As part of a longitudinal cohort study, trauma survivors were recruited from emergency departments across the US. Two weeks after trauma, a subset of participants underwent functional magnetic resonance imaging during a monetary reward task. Study data were analyzed from January to November 2023. Exposures Residential greenspace within a 100-m buffer of each participant's home address was derived from satellite imagery and quantified using the Normalized Difference Vegetation Index and perceived individual resources measured by the Connor-Davidson Resilience Scale (CD-RISC). Main Outcome and

Measures:

PTSD symptom severity measured at 2 weeks, 8 weeks, 3 months, and 6 months after trauma. Neural responses to monetary reward in reward-related regions (ie, amygdala, nucleus accumbens, orbitofrontal cortex) was a secondary outcome. Covariates included both geocoded (eg, area deprivation index) and self-reported characteristics (eg, childhood maltreatment, income).

Results:

In 2597 trauma survivors (mean [SD] age, 36.5 [13.4] years; 1637 female [63%]; 1304 non-Hispanic Black [50.2%], 289 Hispanic [11.1%], 901 non-Hispanic White [34.7%], 93 non-Hispanic other race [3.6%], and 10 missing/unreported [0.4%]), 6 PTSD trajectories (resilient, nonremitting high, nonremitting moderate, slow recovery, rapid recovery, delayed) were identified through latent-class mixed-effect modeling.

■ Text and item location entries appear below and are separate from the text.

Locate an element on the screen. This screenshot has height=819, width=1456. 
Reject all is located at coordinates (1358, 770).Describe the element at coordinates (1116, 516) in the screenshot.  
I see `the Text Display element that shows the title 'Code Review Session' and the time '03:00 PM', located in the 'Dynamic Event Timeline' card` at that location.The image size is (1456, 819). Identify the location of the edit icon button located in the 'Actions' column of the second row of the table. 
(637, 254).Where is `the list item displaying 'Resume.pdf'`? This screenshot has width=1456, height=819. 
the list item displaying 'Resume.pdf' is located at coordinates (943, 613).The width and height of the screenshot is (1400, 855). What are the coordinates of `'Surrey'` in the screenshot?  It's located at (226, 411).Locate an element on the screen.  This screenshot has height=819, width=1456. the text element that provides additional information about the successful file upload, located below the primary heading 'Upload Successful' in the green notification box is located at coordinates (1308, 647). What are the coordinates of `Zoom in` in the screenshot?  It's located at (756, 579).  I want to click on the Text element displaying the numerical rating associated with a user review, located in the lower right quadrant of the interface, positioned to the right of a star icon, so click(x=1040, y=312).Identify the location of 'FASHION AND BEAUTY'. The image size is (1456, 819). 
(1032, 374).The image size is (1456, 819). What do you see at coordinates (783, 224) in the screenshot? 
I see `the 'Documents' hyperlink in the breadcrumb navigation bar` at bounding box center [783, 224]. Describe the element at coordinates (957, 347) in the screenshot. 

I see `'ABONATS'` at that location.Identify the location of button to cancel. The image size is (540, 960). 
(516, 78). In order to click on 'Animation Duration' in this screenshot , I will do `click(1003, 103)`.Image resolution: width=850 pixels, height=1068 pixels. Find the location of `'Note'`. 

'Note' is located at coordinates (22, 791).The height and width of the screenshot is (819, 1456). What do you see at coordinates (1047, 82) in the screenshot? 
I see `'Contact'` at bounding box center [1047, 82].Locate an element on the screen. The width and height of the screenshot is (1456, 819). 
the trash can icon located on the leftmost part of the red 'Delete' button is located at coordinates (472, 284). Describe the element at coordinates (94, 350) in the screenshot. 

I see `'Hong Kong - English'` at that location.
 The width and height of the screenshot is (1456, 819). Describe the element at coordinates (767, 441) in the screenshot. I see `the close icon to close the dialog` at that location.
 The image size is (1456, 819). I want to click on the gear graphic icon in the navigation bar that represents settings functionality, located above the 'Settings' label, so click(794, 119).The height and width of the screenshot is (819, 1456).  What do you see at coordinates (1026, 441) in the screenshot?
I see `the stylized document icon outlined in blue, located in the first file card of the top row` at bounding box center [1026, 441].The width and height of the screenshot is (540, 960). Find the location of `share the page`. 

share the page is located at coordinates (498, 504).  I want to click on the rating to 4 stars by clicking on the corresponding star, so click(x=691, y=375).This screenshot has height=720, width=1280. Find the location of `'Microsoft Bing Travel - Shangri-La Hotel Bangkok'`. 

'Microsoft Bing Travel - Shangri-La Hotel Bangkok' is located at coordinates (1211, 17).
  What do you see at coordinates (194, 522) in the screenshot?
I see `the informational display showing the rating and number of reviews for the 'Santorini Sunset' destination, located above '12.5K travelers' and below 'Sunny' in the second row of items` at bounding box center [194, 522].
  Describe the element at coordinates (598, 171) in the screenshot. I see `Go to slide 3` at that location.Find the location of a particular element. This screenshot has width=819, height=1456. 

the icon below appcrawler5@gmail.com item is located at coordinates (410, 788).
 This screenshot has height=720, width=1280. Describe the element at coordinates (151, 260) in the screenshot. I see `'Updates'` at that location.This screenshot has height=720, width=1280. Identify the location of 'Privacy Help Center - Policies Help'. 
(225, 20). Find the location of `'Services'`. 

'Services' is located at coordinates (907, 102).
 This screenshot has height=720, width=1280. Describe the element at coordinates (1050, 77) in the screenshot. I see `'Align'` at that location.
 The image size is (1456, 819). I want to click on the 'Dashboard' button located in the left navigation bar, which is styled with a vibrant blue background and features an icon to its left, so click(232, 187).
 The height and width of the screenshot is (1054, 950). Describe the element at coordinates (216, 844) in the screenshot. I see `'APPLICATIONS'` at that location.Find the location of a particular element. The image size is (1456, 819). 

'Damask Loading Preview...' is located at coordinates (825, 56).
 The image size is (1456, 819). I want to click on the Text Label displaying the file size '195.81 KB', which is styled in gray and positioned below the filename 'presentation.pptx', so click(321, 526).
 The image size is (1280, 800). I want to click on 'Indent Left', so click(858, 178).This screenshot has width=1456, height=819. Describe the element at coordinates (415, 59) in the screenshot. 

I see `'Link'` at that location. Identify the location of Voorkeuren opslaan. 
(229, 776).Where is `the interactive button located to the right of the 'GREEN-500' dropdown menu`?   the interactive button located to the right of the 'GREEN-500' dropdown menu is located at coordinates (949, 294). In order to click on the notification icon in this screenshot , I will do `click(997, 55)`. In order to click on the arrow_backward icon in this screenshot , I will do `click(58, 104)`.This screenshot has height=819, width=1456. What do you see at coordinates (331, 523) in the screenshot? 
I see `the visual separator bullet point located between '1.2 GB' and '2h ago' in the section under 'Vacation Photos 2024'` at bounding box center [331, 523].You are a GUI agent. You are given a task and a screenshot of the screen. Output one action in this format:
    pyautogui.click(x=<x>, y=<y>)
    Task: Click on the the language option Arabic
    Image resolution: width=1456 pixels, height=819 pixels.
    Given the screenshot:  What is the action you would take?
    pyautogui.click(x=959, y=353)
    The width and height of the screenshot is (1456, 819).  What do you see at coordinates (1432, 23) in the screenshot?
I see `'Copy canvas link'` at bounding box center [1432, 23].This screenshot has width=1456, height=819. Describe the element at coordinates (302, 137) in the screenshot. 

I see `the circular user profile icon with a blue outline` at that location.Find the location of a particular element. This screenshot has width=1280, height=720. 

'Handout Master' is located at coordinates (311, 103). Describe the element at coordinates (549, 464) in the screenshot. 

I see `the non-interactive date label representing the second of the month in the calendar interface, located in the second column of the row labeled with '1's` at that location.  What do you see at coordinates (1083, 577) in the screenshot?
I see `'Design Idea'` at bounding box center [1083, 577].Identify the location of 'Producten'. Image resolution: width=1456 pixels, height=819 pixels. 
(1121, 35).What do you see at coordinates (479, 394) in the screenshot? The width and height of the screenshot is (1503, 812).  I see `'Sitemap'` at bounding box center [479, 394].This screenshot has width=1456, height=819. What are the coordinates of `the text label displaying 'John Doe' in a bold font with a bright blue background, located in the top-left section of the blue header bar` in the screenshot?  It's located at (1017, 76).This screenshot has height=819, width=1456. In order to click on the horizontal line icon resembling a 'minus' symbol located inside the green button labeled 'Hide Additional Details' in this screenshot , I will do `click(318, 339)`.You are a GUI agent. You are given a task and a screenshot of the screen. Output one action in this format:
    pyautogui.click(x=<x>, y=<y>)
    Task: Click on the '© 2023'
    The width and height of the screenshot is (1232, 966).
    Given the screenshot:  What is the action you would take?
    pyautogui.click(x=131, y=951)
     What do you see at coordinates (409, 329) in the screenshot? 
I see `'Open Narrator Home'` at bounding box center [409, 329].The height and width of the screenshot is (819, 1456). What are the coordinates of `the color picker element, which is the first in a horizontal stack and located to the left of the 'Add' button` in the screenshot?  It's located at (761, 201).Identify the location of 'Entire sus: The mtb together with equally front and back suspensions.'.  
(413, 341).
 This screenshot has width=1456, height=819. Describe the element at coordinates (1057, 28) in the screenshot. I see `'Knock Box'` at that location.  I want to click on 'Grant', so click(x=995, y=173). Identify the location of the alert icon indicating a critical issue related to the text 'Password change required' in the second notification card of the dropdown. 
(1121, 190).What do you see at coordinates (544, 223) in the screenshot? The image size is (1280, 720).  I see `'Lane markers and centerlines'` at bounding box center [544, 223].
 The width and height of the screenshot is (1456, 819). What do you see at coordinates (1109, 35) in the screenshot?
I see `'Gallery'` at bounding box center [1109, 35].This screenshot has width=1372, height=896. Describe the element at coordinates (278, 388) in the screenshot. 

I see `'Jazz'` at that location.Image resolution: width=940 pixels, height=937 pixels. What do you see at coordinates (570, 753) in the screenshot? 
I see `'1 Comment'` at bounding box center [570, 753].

Multinominal logistic regressions revealed that for individuals with higher CD-RISC scores, greenspace was associated with a greater likelihood of assignment in a resilient trajectory compared with nonremitting high (Wald z test = -3.92; P < .001), nonremitting moderate (Wald z test = -2.24; P = .03), or slow recovery (Wald z test = -2.27; P = .02) classes. Greenspace was also associated with greater neural reactivity to reward in the amygdala (n = 288; t277 = 2.83; adjusted P value = 0.02); however, reward reactivity did not differ by PTSD trajectory. Conclusions and Relevance In this cohort study, greenspace and self-reported individual resources were significantly associated with PTSD trajectories. These findings suggest that factors at multiple ecological levels may contribute to the likelihood of resiliency to PTSD after trauma.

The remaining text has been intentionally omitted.